(Rows showing where targets appear)

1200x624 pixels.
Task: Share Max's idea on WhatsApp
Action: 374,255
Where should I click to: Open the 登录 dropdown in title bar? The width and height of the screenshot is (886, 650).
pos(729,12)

-- Required task --
Copy the data word for word, starting at the line that contains "Where should I" and going through the last line of the data.

-- Expected output --
Where should I click to: Open the 登录 dropdown in title bar? The width and height of the screenshot is (886, 650).
pos(729,12)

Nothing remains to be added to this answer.